Main Theme of Pride and Prejudice
The novel takes place in England either in the late 1700s or early 1800s based on the assumption that the story’s events happen during the Napoleonic Wars (the story has several characters who are soldiers and have to report to military duty). The story takes the characters between various locations within England but since the progression of the story’s action is heavily dependent on dialogue, there’s never much in the way of geographic specific other than county/town names.
The novel has various motifs that contribute to the story’s overall themes. Relevant to setting, journeys tend to be an important motif to the story because a lot of intense personal growth happens as Elizabeth travels. Often, she is pulled to various locations due to circumstances beyond her control and she inevitably learns a lot on such journeys and grows considerably. The other notable motif in the novel is courtship because this also serves to encourage personal growth for the characters whereby they learn a lot about each other and a lot about themselves.
Themes in Pride and Prejudice
Here’s a list of major Pride and Prejudice themes.
- Overcoming obstacles for true love
- A woman’s reputation
- Social class, class distinction, class status
- The strength of family networks
- Integrity and behavior
Overcoming Obstacles For True Love
Overcoming obstacles for true love – At its heart, Pride and Prejudice is a love story in which the characters have to fight through trials and tribulations before they can come together in happiness. Elizabeth and Darcy are a classic couple, but they could not reach their point of bliss until each character worked hard in order to overcome personal biases and flaws. This theme helps to show how self-improvement can lead to fulfilling romantic partnerships. As the title suggests, Elizabeth must overcome her prejudices and Darcy must fight away his prideful nature in order for a happy union to result. Throughout the process, they meet each other head-on to encourage these changes.
Other obstacles that stand to threaten Elizabeth and Darcy include many of the other characters. Mrs. Bennet tries to force Elizabeth to marry Mr. Collins, a man who she finds snobbish and dull. Lady de Bourgh is Darcy’s aunt and she wants to preserve her family’s social status. She sees Darcy’s engagement to Elizabeth as damaging to his social reputation and tries to break the couple up. Similarly, Miss Bingley is jealous of Elizabeth and sees herself as a more suited match for Mr. Darcy seeing as they are of a more similar economic class. Finally, Wickham poses as an obstacle to Elizabeth and Darcy being together as he lies about Darcy’s past in order to paint him in a negative light. This nearly works until Elizabeth learns that Wickham was actually the bad guy all along.

• [REQUESTS]:
A: Reproduce the Pride and Prejudice passage word for word, starting with "The novel has" and going on through "lot about themselves.".
B: List the major themes named in the bulleted list of the Pride and Prejudice passage.

(Records in a dataset)
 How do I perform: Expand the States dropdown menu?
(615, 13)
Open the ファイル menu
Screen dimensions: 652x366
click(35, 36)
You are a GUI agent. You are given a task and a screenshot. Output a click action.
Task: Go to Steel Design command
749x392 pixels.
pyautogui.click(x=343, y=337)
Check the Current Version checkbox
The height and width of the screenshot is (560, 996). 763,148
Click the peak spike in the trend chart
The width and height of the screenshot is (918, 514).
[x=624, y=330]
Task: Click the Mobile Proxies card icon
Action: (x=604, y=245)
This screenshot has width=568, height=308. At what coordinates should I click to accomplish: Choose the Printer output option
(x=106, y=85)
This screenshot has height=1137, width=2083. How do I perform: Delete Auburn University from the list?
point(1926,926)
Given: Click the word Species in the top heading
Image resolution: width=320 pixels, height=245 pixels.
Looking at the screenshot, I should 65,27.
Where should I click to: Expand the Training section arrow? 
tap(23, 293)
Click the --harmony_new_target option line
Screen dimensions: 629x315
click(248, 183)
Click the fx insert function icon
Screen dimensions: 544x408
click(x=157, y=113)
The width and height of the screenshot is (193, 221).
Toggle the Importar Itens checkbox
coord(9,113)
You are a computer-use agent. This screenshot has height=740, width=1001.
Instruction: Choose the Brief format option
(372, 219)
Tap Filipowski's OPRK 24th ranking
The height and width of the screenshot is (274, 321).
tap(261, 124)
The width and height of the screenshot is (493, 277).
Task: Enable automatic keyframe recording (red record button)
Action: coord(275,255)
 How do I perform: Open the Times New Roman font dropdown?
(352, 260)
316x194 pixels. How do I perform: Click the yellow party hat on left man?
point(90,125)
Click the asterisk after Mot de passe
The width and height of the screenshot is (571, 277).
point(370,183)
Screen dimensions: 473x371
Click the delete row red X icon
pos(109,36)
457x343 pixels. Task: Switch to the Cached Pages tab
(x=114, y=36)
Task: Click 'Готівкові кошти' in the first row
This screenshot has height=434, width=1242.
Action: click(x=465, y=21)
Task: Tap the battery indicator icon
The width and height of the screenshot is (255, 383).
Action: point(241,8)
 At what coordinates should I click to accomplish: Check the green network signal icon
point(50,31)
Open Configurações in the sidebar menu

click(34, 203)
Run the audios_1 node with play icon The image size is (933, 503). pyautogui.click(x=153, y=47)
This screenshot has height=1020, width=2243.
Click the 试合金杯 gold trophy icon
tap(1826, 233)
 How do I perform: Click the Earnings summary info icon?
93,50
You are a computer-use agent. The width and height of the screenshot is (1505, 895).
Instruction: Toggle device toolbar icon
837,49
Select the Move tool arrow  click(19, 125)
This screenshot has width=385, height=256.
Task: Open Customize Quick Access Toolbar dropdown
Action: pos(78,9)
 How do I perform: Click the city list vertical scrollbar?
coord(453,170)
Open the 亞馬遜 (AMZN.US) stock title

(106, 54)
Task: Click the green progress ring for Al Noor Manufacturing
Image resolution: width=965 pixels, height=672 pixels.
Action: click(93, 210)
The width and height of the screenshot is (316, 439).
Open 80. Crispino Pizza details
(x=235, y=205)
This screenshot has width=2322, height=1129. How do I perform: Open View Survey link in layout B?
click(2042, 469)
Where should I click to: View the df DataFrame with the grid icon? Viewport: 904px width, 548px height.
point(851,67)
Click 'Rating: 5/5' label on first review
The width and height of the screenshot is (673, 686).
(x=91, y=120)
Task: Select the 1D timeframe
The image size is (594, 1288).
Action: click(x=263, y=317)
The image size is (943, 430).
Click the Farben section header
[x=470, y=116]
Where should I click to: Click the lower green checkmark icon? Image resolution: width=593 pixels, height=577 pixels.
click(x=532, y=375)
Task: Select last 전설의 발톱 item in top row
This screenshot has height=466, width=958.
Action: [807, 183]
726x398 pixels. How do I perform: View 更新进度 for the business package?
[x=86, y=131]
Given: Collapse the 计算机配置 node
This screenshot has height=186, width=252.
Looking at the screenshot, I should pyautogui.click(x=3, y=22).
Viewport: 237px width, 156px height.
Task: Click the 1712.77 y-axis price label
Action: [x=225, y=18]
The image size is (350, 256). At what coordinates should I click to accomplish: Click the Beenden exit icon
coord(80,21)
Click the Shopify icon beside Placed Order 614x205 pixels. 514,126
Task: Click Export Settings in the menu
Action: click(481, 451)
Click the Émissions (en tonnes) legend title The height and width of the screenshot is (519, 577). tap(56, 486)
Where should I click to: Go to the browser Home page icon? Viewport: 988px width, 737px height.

• [FINAL RESULTS]:
A:
The novel has various motifs that contribute to the story’s overall themes. Relevant to setting, journeys tend to be an important motif to the story because a lot of intense personal growth happens as Elizabeth travels. Often, she is pulled to various locations due to circumstances beyond her control and she inevitably learns a lot on such journeys and grows considerably. The other notable motif in the novel is courtship because this also serves to encourage personal growth for the characters whereby they learn a lot about each other and a lot about themselves.

B:
- Overcoming obstacles for true love
- A woman's reputation
- Social class, class distinction, class status
- The strength of family networks
- Integrity and behavior